今度は別の部署か。ここ最近、部署同士の摩擦がやけに目立つ。まさかとは思うが、「ダンジョン運営部」の内部抗争って、もしかしてモンスター同士の争いよりも恐ろしいんじゃないだろうか……?
「カルロスさん、どんな苦情ですか?」
慎重に尋ねると、カルロスさんは眉間にしわを寄せながら資料を指でとんとんと叩いた。
「それがだな……。どうやら最近ゴブリンがトラップにひっかかる事故が多発しているらしい」
「ゴブリンが……トラップにですか?」
一瞬、言葉を失った。
ゴブリンといえば、一層目の常連で、初心者冒険者向けの配置モンスターだ。だからといって、彼らの知能が著しく低いというわけではない。むしろ、個体によっては器用に罠を避けるものだっている。
それなのに事故が多発しているとは、どうにも腑に落ちない。
「エミリーさんの教育ミス……って線はないですよね?」
自分で言っておきながら、すぐに打ち消す。あの人が手を抜くとは思えない。むしろ、モンスターにとっては母のような存在だ。
「『百聞は一見に如かず』と言いますから、現地に行きましょう」
立ち上がりながら、僕はリュックにダンジョン一層目の地図を詰め込む。あとは食料と飲み物、それから――。
「シモン、お前ダンジョンに行く気か? エミリーが一緒じゃなきゃ、襲われるのが目に見えている。彼女が戻るまで待機だ」
カルロスさんの声が、思ったよりも真剣だった。
……確かにその通りだ。僕たちは“管理側”とはいえ、ダンジョン内に一歩足を踏み入れれば、冒険者と変わらない。ただの「侵入者」に過ぎないのだから。

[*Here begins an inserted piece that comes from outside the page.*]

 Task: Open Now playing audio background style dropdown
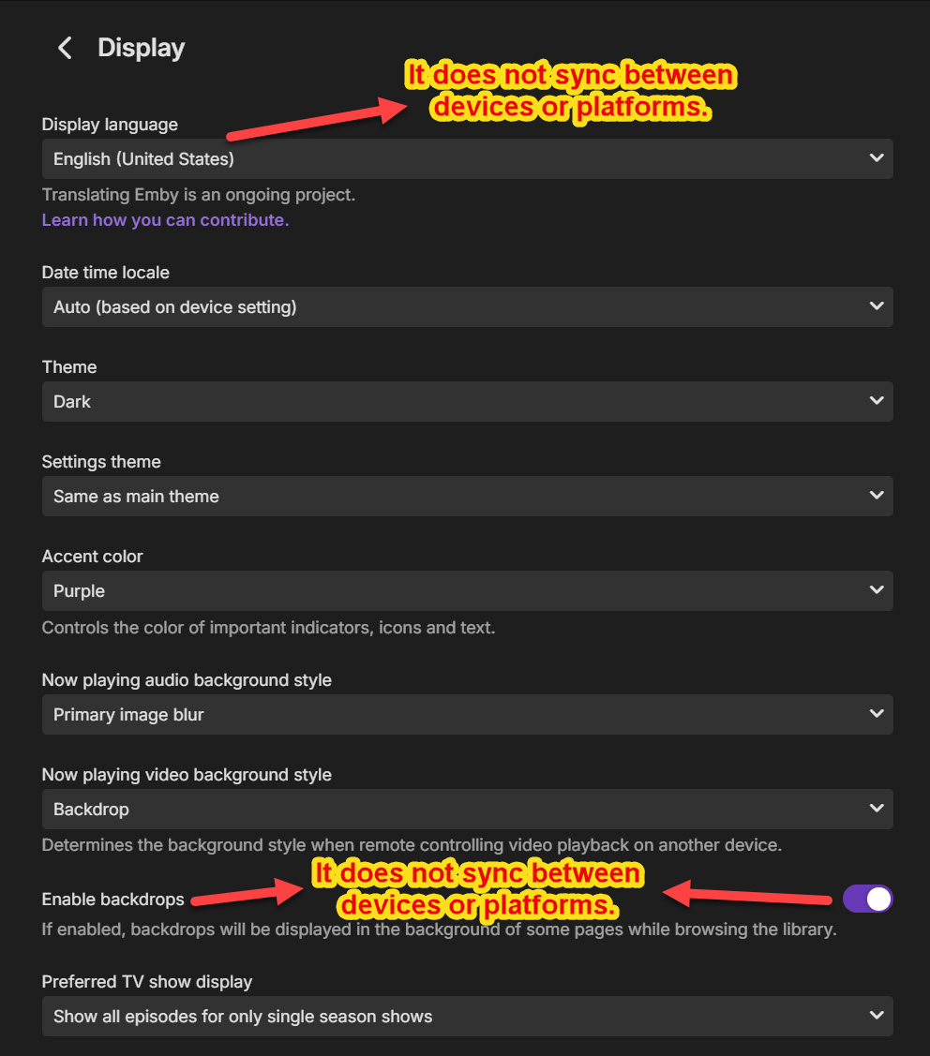(x=467, y=715)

「エミリーが帰ってくるのは夕方だ。暗い中ダンジョンを歩くわけにいかないから、調査は明日だな」
そう言って、カルロスさんは机に肘をついて目を閉じる。静かに、でも確実に疲労が滲んでいた。
「へえ、なるほどね。それ、当り前よ」
次の日、エミリーさんの返答はあまりにもあっけらかんとしていた。どこか他人事のようにも聞こえる。
「え……? どういうことですか?」
彼女は呆れたように小さくため息をつき、ズボンの裾を持ち上げる。そこには、ド派手な青あざがくっきりと残っていた。

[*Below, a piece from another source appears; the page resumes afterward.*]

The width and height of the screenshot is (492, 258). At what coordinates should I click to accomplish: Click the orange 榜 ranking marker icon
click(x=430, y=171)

うわ、見るからに痛々しい。反射的に眉をひそめてしまう。
「もしかして、ゴブリンたちが……?」
僕が恐る恐る尋ねると、エミリーさんはキッと睨み返してきた。
「ちょっと、そんなわけないでしょ! これは、トラップにひっかかってできた傷よ。あの罠、巧妙すぎて見破るの無理よ」
その言葉に、僕は目を瞬かせた。あのエミリーさんが、見破れないほど巧妙な罠……。
「ってことは、ゴブリンが賢くても引っかかるのは当たり前だな。こりゃ、向こうの難易度調整ミスだ」
カルロスさんがぽつりと呟く。腕を組みながら、彼は思考を巡らせているようだった。
「ええ、そうよ。だから、あえてゴブリンがトラップに引っかかるように指導したの」
思いもよらぬ発言に、思わず僕は聞き返した。
「え、あえてゴブリンが引っかかる? どういうことですか?」
「つまり、こういうことよ」
エミリーさんは言葉を選びながらも、核心を突いてくる。
「トラップの難易度が高いと、初心者が引っかかって当たり前。冒険者になってルンルン気分の彼らが、いきなり罠でストレス溜まったら可哀想でしょ? だからね、『ここに罠がありますよ、注意してね』っていうアピールのために、ゴブリンを“失敗例”にしたわけ」
目から鱗だった。そうか、そういう発想もあるのか。
「なるほど。さすがエミリーさんです」
思わず尊敬の声が漏れると、エミリーさんは肩をすくめて苦笑した。
「持ち上げても何も出ないわよ」
とはいえ、まんざらでもなさそうだ。
「で、どうするよ。向こうの作ったトラップが難しすぎるんだろ? 難易度調整してもらうしかないな」
そう言うなり、カルロスさんは書類を抱えてスタスタと部屋を出て行った。その背中には、どこか戦いに向かう兵士のような覚悟がにじんでいた。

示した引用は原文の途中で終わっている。